▶ EXERCISE DIRECTIONS
Reproduce every line that appears below, precisely and completely.

▶ RECORDS PROVIDED
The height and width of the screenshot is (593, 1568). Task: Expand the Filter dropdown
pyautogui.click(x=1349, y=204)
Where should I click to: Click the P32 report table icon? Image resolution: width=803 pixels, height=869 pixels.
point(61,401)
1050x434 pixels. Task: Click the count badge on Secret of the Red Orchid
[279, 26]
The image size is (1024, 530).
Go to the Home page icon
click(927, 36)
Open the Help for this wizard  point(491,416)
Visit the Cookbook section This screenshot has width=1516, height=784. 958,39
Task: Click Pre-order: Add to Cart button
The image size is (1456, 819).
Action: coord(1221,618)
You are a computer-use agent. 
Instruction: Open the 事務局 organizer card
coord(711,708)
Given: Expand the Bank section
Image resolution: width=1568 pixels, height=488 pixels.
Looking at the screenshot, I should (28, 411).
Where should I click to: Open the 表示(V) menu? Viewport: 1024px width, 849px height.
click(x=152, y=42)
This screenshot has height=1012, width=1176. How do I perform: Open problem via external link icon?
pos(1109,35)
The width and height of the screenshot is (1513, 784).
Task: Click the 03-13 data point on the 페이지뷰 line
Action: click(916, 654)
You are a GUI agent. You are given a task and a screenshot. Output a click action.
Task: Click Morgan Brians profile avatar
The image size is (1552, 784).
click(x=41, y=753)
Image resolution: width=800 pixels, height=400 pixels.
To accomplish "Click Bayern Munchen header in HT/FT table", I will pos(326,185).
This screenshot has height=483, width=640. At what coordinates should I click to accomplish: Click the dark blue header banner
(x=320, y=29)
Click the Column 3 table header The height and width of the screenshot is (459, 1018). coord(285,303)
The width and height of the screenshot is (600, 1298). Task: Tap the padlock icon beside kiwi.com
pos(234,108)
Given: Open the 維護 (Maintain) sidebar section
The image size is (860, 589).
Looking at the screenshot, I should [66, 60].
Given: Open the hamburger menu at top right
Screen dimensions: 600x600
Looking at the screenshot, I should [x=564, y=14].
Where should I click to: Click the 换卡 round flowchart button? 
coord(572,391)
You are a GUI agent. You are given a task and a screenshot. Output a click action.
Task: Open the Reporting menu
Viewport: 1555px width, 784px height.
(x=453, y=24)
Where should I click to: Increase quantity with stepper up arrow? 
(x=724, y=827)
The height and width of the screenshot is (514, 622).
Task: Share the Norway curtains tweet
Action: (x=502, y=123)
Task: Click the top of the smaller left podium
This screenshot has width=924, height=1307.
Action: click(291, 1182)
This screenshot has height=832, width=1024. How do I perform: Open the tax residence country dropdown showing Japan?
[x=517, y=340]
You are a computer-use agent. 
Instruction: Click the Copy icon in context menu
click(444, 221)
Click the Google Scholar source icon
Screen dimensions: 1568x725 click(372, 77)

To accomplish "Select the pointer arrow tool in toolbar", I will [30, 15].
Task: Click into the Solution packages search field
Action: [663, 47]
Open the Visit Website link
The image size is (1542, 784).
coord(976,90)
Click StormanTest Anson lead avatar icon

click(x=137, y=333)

▶ ANSWER TO THE PROBLEM
The height and width of the screenshot is (593, 1568). Task: Expand the Filter dropdown
pyautogui.click(x=1349, y=204)
Where should I click to: Click the P32 report table icon? Image resolution: width=803 pixels, height=869 pixels.
point(61,401)
1050x434 pixels. Task: Click the count badge on Secret of the Red Orchid
[279, 26]
The image size is (1024, 530).
Go to the Home page icon
click(927, 36)
Open the Help for this wizard  point(491,416)
Visit the Cookbook section This screenshot has width=1516, height=784. 958,39
Task: Click Pre-order: Add to Cart button
The image size is (1456, 819).
Action: coord(1221,618)
You are a computer-use agent. 
Instruction: Open the 事務局 organizer card
coord(711,708)
Given: Expand the Bank section
Image resolution: width=1568 pixels, height=488 pixels.
Looking at the screenshot, I should (28, 411).
Where should I click to: Open the 表示(V) menu? Viewport: 1024px width, 849px height.
click(x=152, y=42)
This screenshot has height=1012, width=1176. How do I perform: Open problem via external link icon?
pos(1109,35)
The width and height of the screenshot is (1513, 784).
Task: Click the 03-13 data point on the 페이지뷰 line
Action: click(916, 654)
You are a GUI agent. You are given a task and a screenshot. Output a click action.
Task: Click Morgan Brians profile avatar
The image size is (1552, 784).
click(x=41, y=753)
Image resolution: width=800 pixels, height=400 pixels.
To accomplish "Click Bayern Munchen header in HT/FT table", I will pos(326,185).
This screenshot has height=483, width=640. At what coordinates should I click to accomplish: Click the dark blue header banner
(x=320, y=29)
Click the Column 3 table header The height and width of the screenshot is (459, 1018). coord(285,303)
The width and height of the screenshot is (600, 1298). Task: Tap the padlock icon beside kiwi.com
pos(234,108)
Given: Open the 維護 (Maintain) sidebar section
The image size is (860, 589).
Looking at the screenshot, I should [66, 60].
Given: Open the hamburger menu at top right
Screen dimensions: 600x600
Looking at the screenshot, I should [x=564, y=14].
Where should I click to: Click the 换卡 round flowchart button? 
coord(572,391)
You are a GUI agent. You are given a task and a screenshot. Output a click action.
Task: Open the Reporting menu
Viewport: 1555px width, 784px height.
(x=453, y=24)
Where should I click to: Increase quantity with stepper up arrow? 
(x=724, y=827)
The height and width of the screenshot is (514, 622).
Task: Share the Norway curtains tweet
Action: (x=502, y=123)
Task: Click the top of the smaller left podium
This screenshot has width=924, height=1307.
Action: click(291, 1182)
This screenshot has height=832, width=1024. How do I perform: Open the tax residence country dropdown showing Japan?
[x=517, y=340]
You are a computer-use agent. 
Instruction: Click the Copy icon in context menu
click(444, 221)
Click the Google Scholar source icon
Screen dimensions: 1568x725 click(372, 77)

To accomplish "Select the pointer arrow tool in toolbar", I will [30, 15].
Task: Click into the Solution packages search field
Action: [663, 47]
Open the Visit Website link
The image size is (1542, 784).
coord(976,90)
Click StormanTest Anson lead avatar icon

click(x=137, y=333)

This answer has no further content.